Slide 3 - What is Plagiarism & When does it occur
- What is plagiarism?
- The theft of words, phrases, sentence structures, opinions, or ideas.
- When does it occur?
- Plagiarism occurs when any such information is taken from any source or person and--intentionally or unintentionally--presented or "borrowed" without mention of the source.
- Plagiarism also occurs when materials from cited sources are reproduced exactly or nearly exactly but are not put in quotation marks.
Slide 4 - Let’s look at some hypothetical situations. For each, identify if the student used his or her sources acceptably. Make sure you explain your answers.
Slide 5 - Let’s look at some hypothetical situations. For each, identify if the student used his or her sources acceptably. Make sure you explain your answers.
Slide 6 - When to give your source credit…
- You must acknowledge in your paper the source of
- A direct quotation
- A statistic
- An idea
- Someone else’s opinion
- Concrete facts not considered “common knowledge”
- Information not commonly known
- Information taken from the computer (CD ROMS, internet, etc.)
- Illustrations, photographs, or charts – if not yours
Slide 7 - Sources
- GENERAL RULE:
- Ideally, no more than 25 percent of your paper should be direct quotations
- Paraphrase as much as you can
- Use direct quotations when citing a statistic or original theory
- Use author's words if they capture a point exactly
Slide 8 - MLA
- MLA, like other citation styles consists of two things:
- In-text Citations (Also called Parenthetical Citations)
- Works Cited Page (composed of Bibliography Entries)
- **You must utilize both correctly to avoid plagiarism!
Slide 9 - Why use MLA format?
- Allows readers to cross-reference your sources easily
- Provides consistent format within a discipline
- Gives you credibility as a writer
- Protects yourself from plagiarism
Slide 10 - In-Text Citations
- In text or Parenthetical Citations
- A system in which you give your source in parentheses immediately after you give the information.
- Direct Quotation
- What it is: The exact words of an author used word for word in your paper or project. (IT DOESN’T NOT HAVE TO BE IN QUOTATION MARKS WITHIN THE TEXT)
- When to use it: You want to use the source’s exact words—even just a particular part within.
- How to use it:
- Copy the exact words of the source, putting those words inside quotation marks.
- Put a citation at the end of the quotation indicating the author and page number.
Slide 11 - Cite your Sources
- In-text citations of sources have two requirements:
- They need to include enough information for the audience to find the source on the works cited page.
- They need to include enough information so the audience knows where to find the borrowed material in the original source you used.

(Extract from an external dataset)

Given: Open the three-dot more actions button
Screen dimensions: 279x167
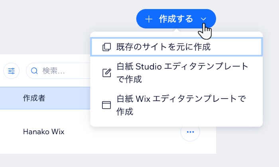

Slide 12 - How to Cite Correctly
Slide 13 - PRACTICE: Explain whether these parenthetical citations are correct or incorrect. This quote is from the novel Frankenstein by Mary Shelley found on page 148. Write in COMPLETE sentences.
Slide 14 - Work Cited Entries
- A Works Cited Page is composed of Works Cited Entries, commonly called bibliographic entries. There are dozens of different types of sources, and there is an MLA work cited format for each one.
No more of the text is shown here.